The current Borough rate is one cent per $100 of assessed property value, and the Township rate is two cents. The proposed open space tax rate of 1.7 cents is a “blended” rate that would keep the open space fund revenue neutral for the united Princeton, said Scott Sillars, a member of the transition task force.
Borough voters would see a small increase in what they pay, and Township voters would see a decrease if the referendum is approved.
The owner of a home assessed at the Borough average of $748,070 would pay $127.17 per year to the open space fund in 2013, an increase of $52.36.
In the Township, the owner of a home assessed at the Township average of $821,711 would pay $139.69 in 2013 for the open space fund, a decrease of $24.65.
Over the last two weeks officials have debated what to set the rate at. Some Borough task force members wanted more information on how the open space fund is budgeted and spent. The Borough spends its open space funds for the maintenance of parks and recreation facilities. The Township spends its open space funds for maintenance, debt service and property purchases. The Borough and Township open space funds combined total $1.1 million.

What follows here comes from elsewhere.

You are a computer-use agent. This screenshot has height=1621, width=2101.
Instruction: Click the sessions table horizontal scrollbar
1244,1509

Task force member Jim Levine suggested that the proposed open space tax rate be raised to two cents per $100 of assessed property value so that the town would not have to spend money from its general operating fund to cover some open space and park maintenance expenditures.
Task force chairman Mark Freda disagreed, arguing the open space fund should not be used as it is now to cover the maintenance of parks and recreation facilities.
“If we buy properties, the maintenance costs should not come out of the open space fund. That money should be budgeted in our operating expenses,” he said. “We are hiding what it actually costs the taxpayers to support all the activities in the town…Most if not all people thing open space funds are actually set aside to buy open space.”
Patrick Simon, a member of the consolidation commission, said he would not recommend raising the rate to two cents, because it might result in a greater chance the measure is defeated at the polls. “For those who are not as enthusiastic, the perception would be that the commission made a promise and we are spending more,” Simon said. “It could be perceived poorly. Also, the revaluation doubled what was in the fund. We are just inviting opposition from the community if we raise it to 2 cents.”
Wendy Mager, head of the Friends of Princeton Open Space, also recommending setting the rate at 1.7 cents.
“It is clear that there is quite a bit of land designated joint master plan that we would still like to preserve, particularly for connecting open space,” she said, adding that some residents are interested in seeing more trails created.